L’AVIS DU « MONDE » – À NE PAS MANQUER
Des documentaires, il en existe de toutes sortes : enquête, carnet de voyage, home movie, cinéma direct, montage d’archives, etc. Mais sur le mélodrame ? Est-il permis au genre de jouer sur l’émotion sans rompre son pacte avec le réel ? C’est bien à une tâche acrobatique de cet ordre que s’est attelé Sébastien Lifshitz (Wild Side, 2004 ; Les Invisibles, 2012) avec Madame Hofmann, portrait de Sylvie Hofmann, infirmière cadre de l’hôpital Nord de Marseille qui a quarante ans de métier. A quelque temps de la retraite, celle-ci doit encore traverser la tourmente de la pandémie de Covid-19 et l’hypertension que cette dernière fait subir aux services de santé. Lifschitz l’a suivie sur le temps long, au fil des saisons.
Le film s’ouvre au plus fort de la crise sanitaire, pendant le premier confinement, au printemps 2020, sur ces vues, qui ont tant marqué les esprits, d’artères et de carrefours urbains désertés. Le coup de feu sur l’hôpital a laissé des traces sur Sylvie, qu’on découvre consultant pour une perte d’audition survenue à l’issue d’un AVC, façon, dit-elle plaisamment, de « fermer les écoutilles » après un pic de stress. Peu après, la voilà de retour au front, dans son service d’oncologie en surchauffe, coupe courte blonde arborée fièrement, masque réglementaire sur le visage, accent provençal parsemé de « peuchère », le regard ferme. Aux urgences du soin s’ajoutent le casse-tête des emplois du temps, les pénuries de matériel, les protocoles aberrants ayant fleuri dans la panique du Covid-19… La fatigue s’accumule. Et l’hôpital prend bientôt des airs d’ogre jaloux, qui envahit tout, déborde sur la vie privée et dévore jusqu’au temps de sommeil.
Imaginaire romanesque
Sébastien Lifschitz, qui a beaucoup travaillé sur des questions de transidentité (Bambi en 2013, Petite fille en 2020), revient à une veine plus locale de son cinéma, comme avec Adolescentes (2019), qui suivait deux amies lycéennes brivistes au-delà de l’année du bac. Ici ou là, le documentaire atteste d’une réalité, mais caresse aussi un imaginaire romanesque. Plusieurs traits de Madame Hofmann pointent ainsi vers le registre dramatique : recours au cadre panoramique, qui déploie le champ de vision, photographie dense, musique lyrique ouvrant les vannes de l’émotion. Jusqu’au montage pointilliste, qui donne au temps une dimension existentielle, accompagnant le personnage dans son devenir, c’est-à-dire à la retraite.

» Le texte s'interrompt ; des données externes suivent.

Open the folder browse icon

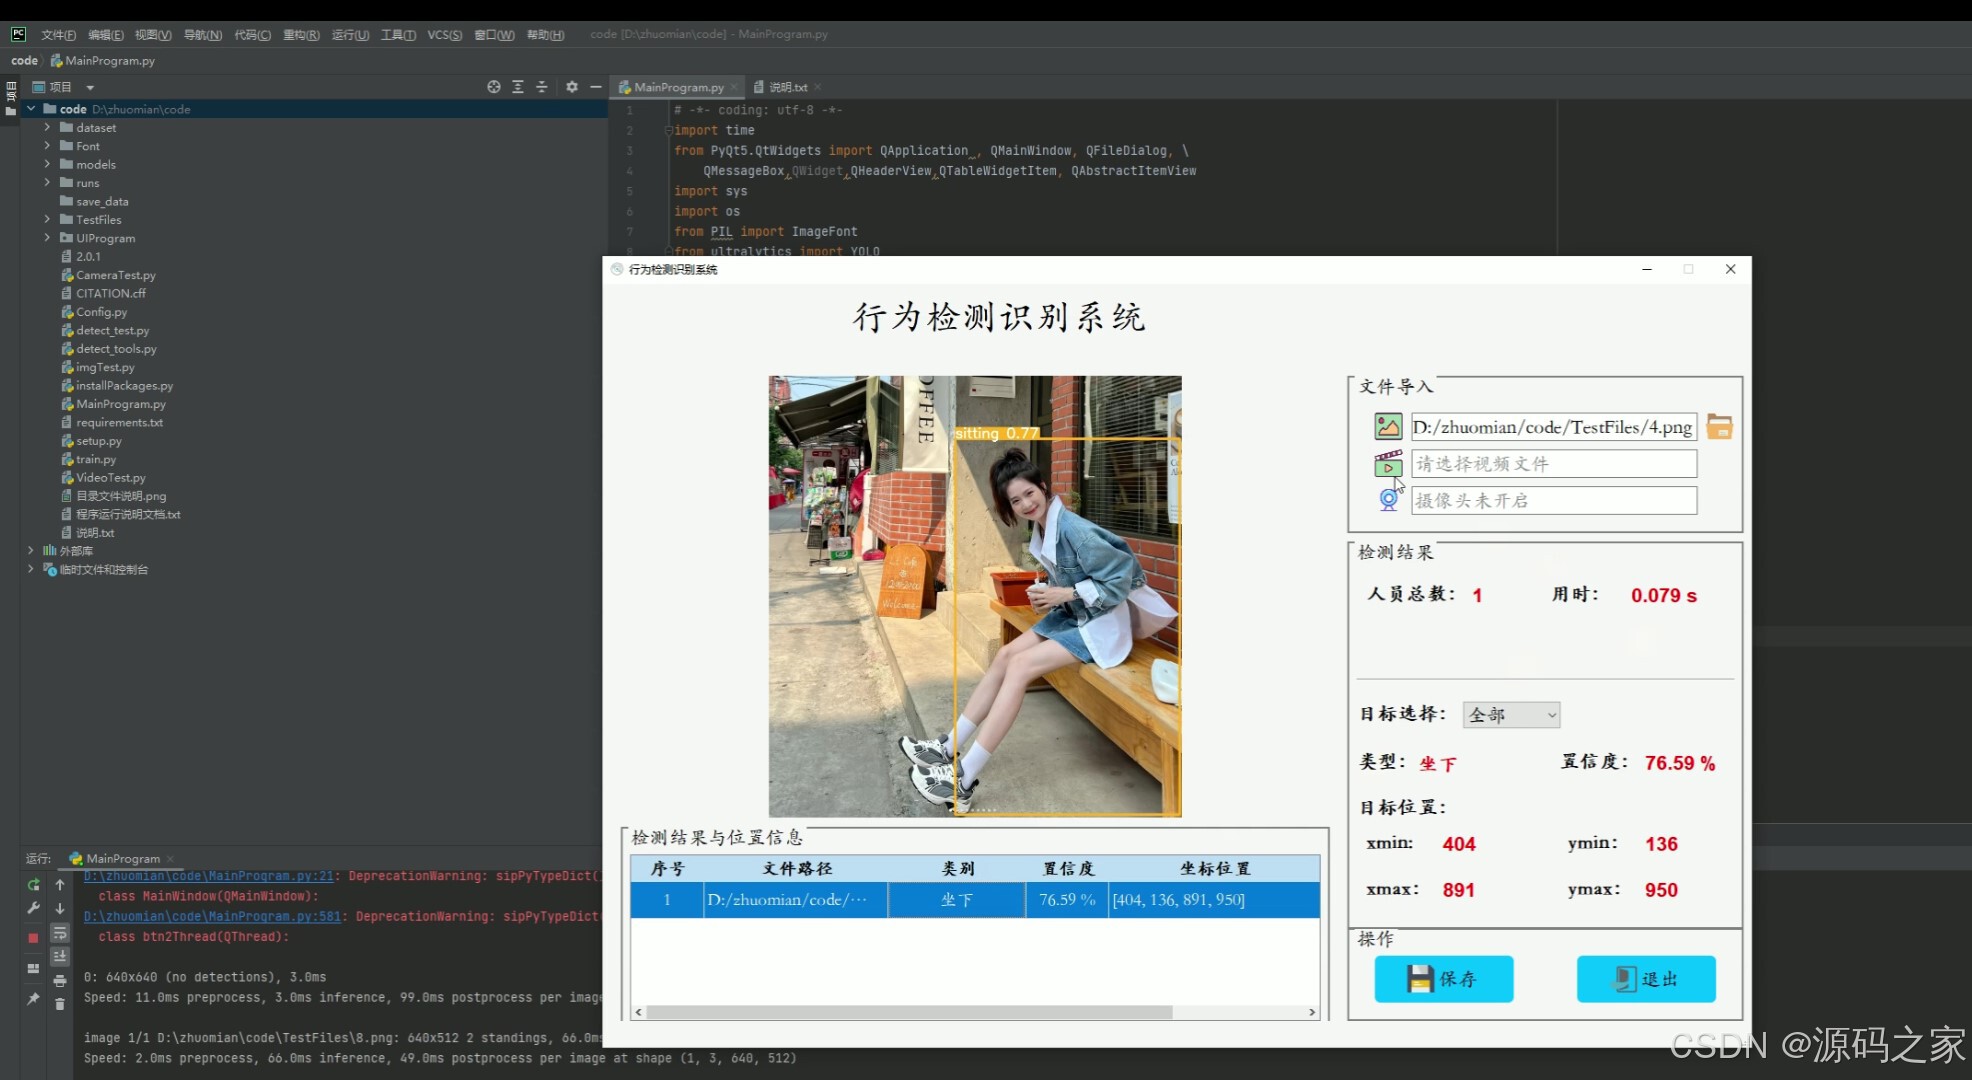[x=1719, y=427]
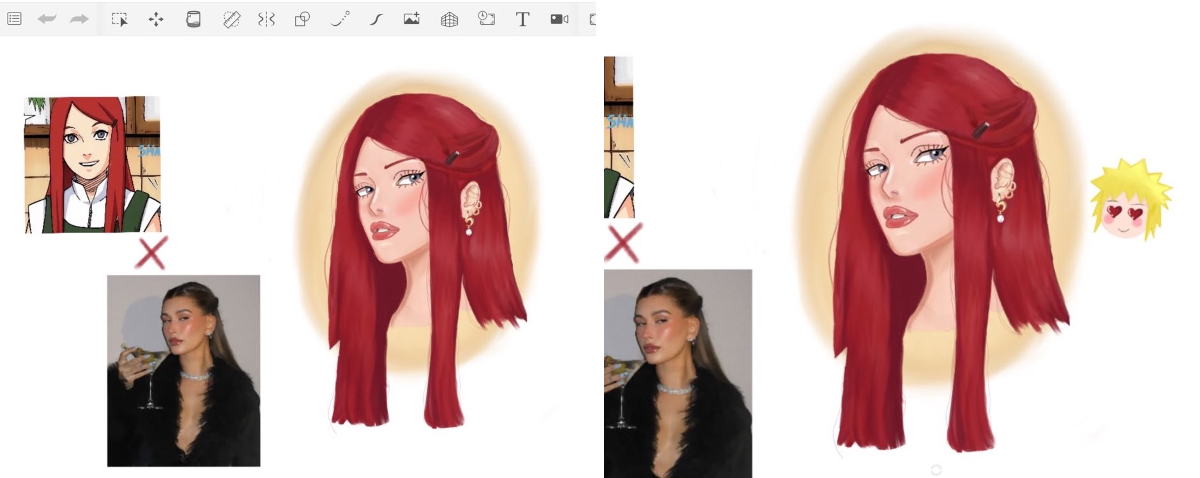Choose the steady stroke curve tool
The height and width of the screenshot is (478, 1200).
(x=376, y=19)
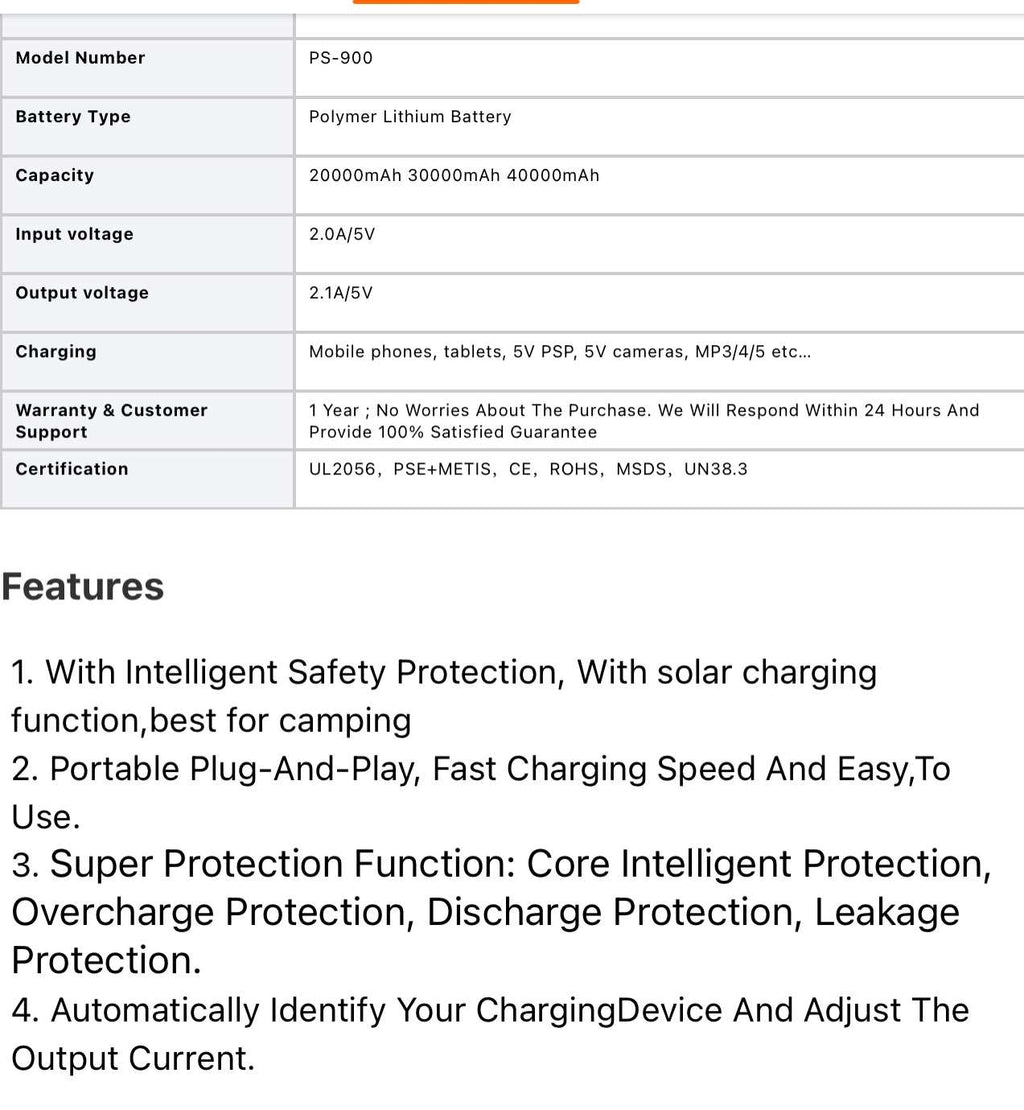1024x1110 pixels.
Task: Select the 1 Year warranty description text
Action: 644,421
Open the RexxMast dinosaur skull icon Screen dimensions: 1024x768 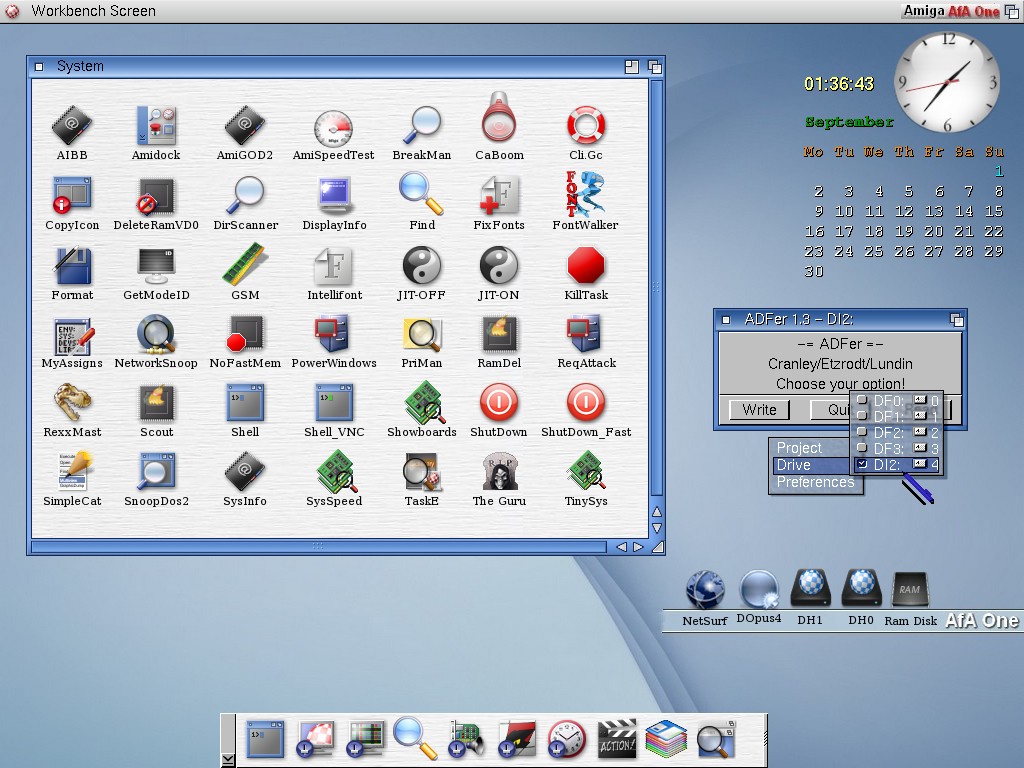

Sur Mme Hofmann, qu’il filme dans son quotidien – au travail, dans l’intimité – et parfois dans le cadre plus feutré d’un entretien face caméra, Lifschitz pose un regard conquis, enamouré. Le risque encouru était net : élever le personnage au rang d’icône, l’auréoler d’exemplarité. Certes, il n’est pas anodin que la situation de l’hôpital public soit ici ramenée aux seules dimensions d’un personnage sacrificiel, comme si la seule réponse à la crise de l’institution consistait en un dévouement sans bornes, une résolution à ne pas compter ses heures. Cependant, Lifschitz regarde son personnage à un autre niveau. Il reconnaît en elle l’envergure d’une héroïne tragique, dont la grande affaire serait le don des larmes.